#### Try it
Every line below that holds the string "pixels" should be copied out.

#### Exercise data
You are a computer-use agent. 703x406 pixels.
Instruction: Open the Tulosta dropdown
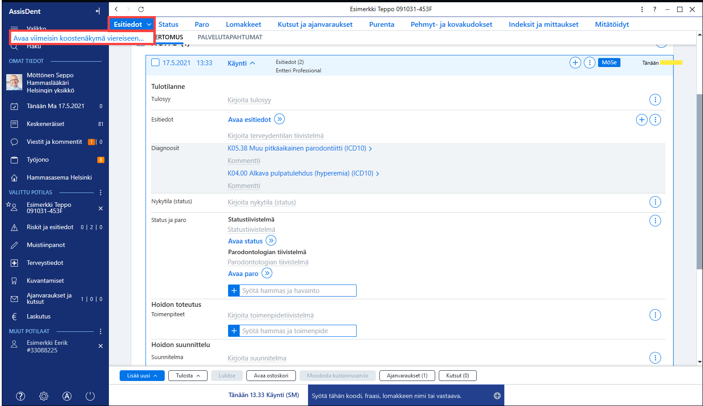(187, 376)
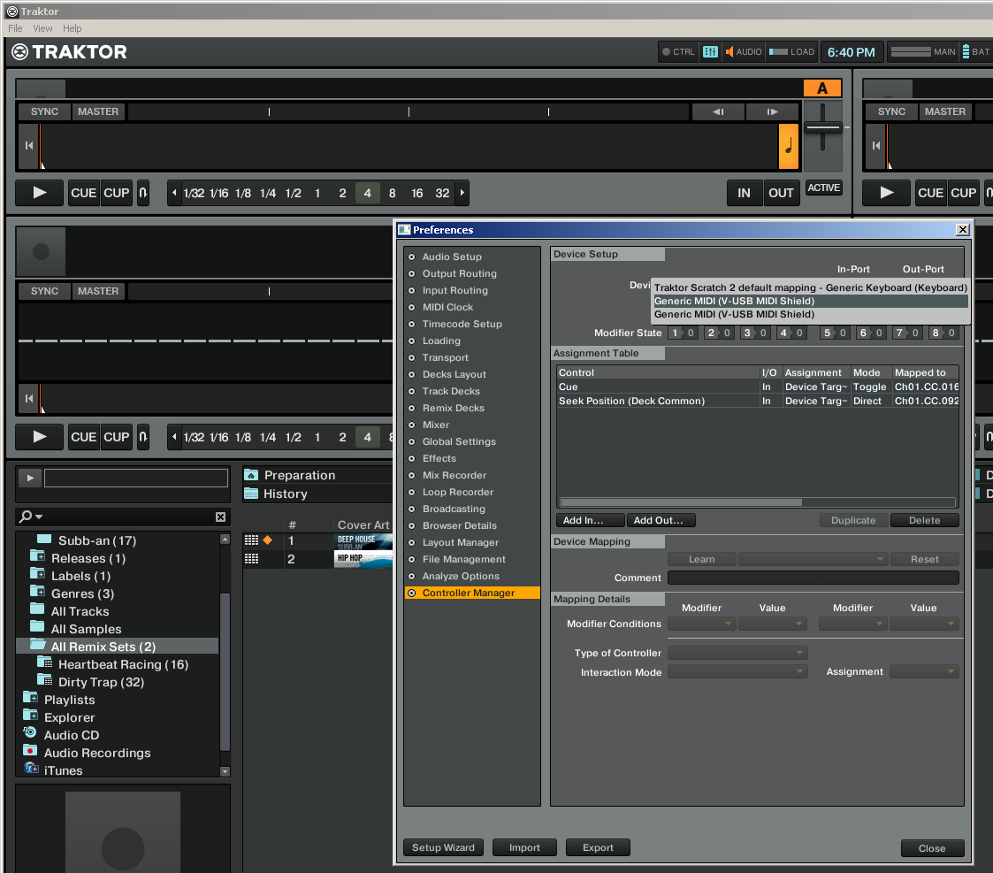Viewport: 993px width, 873px height.
Task: Click the mixer layout icon beside CTRL in header
Action: click(711, 52)
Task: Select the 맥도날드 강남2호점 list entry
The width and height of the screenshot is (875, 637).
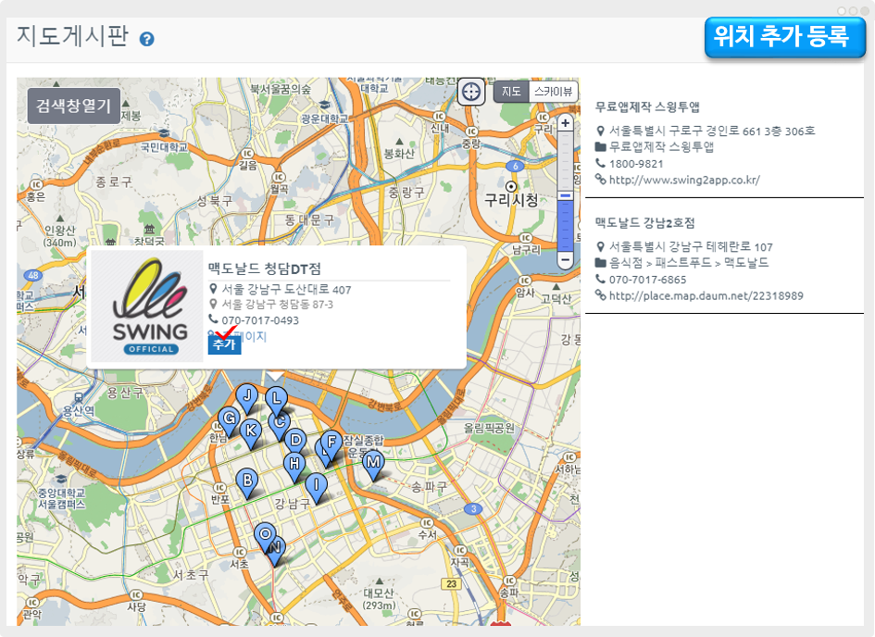Action: point(644,223)
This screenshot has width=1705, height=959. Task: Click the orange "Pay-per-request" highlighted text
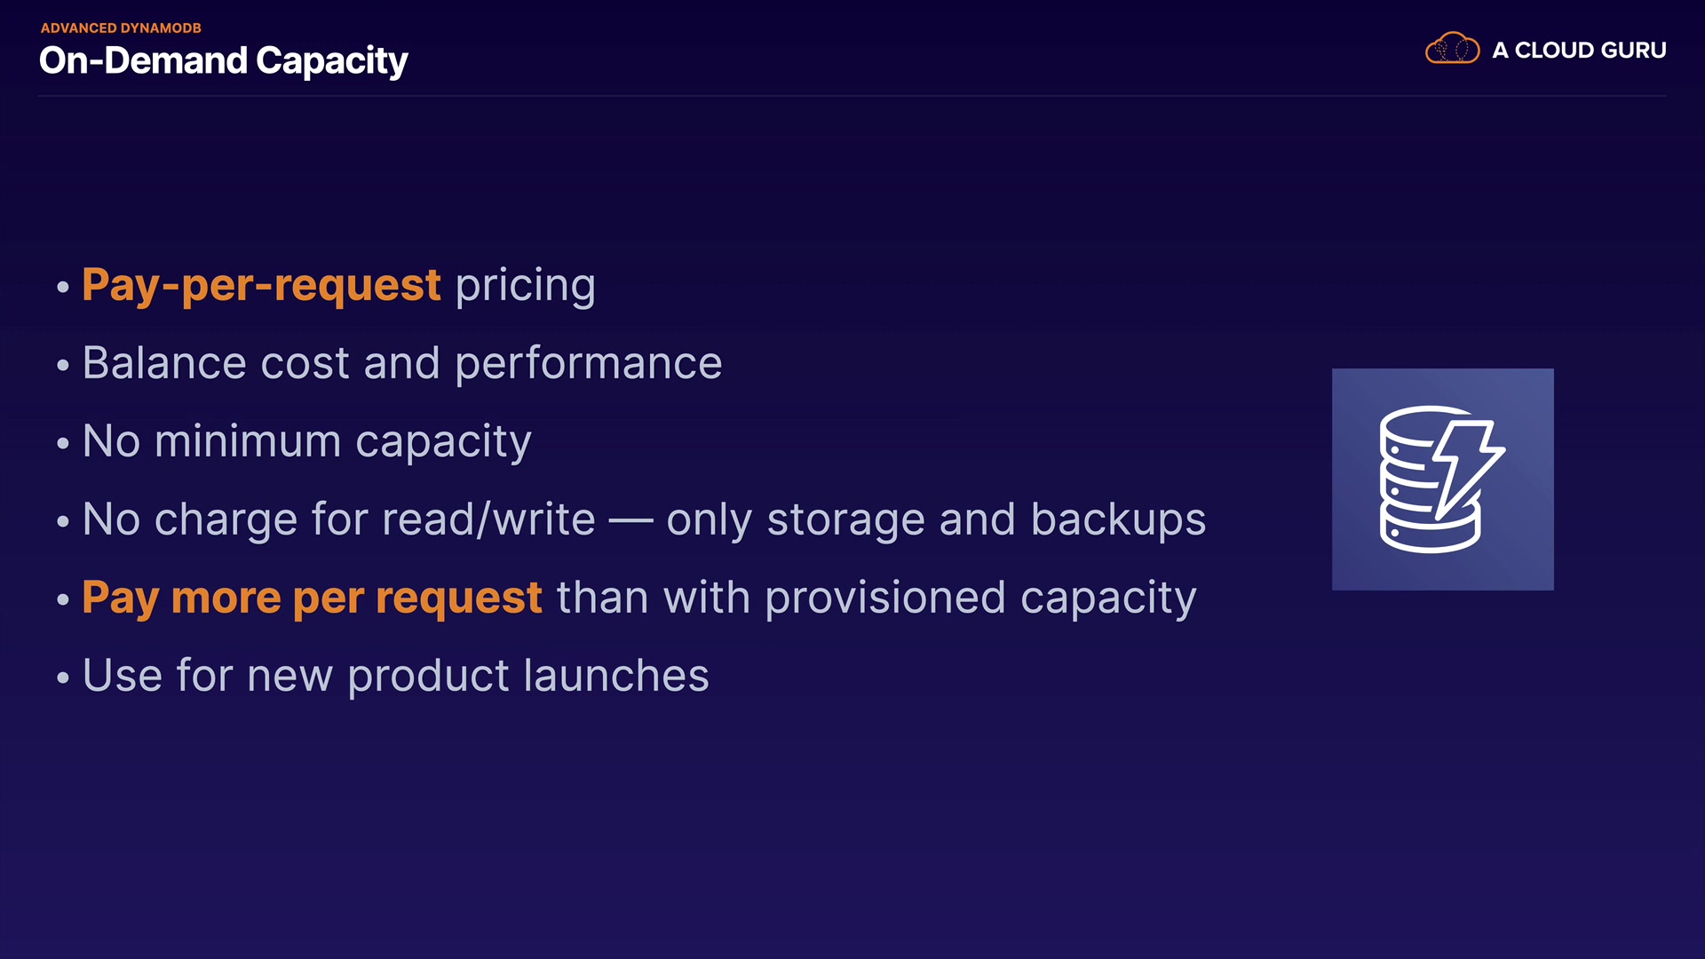261,285
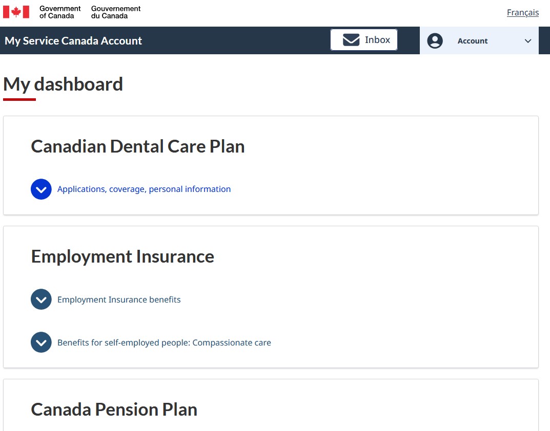The width and height of the screenshot is (550, 431).
Task: Expand Applications, coverage, personal information
Action: [144, 189]
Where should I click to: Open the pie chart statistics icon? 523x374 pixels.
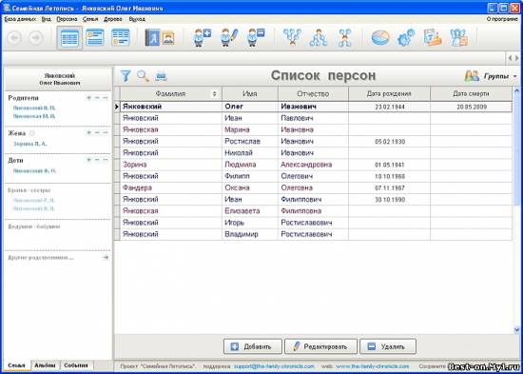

#### Output of the exercise
You are a computer-use agent. 703x406 pixels.
Where should I click to: Open the pie chart statistics icon? 523x374 pixels.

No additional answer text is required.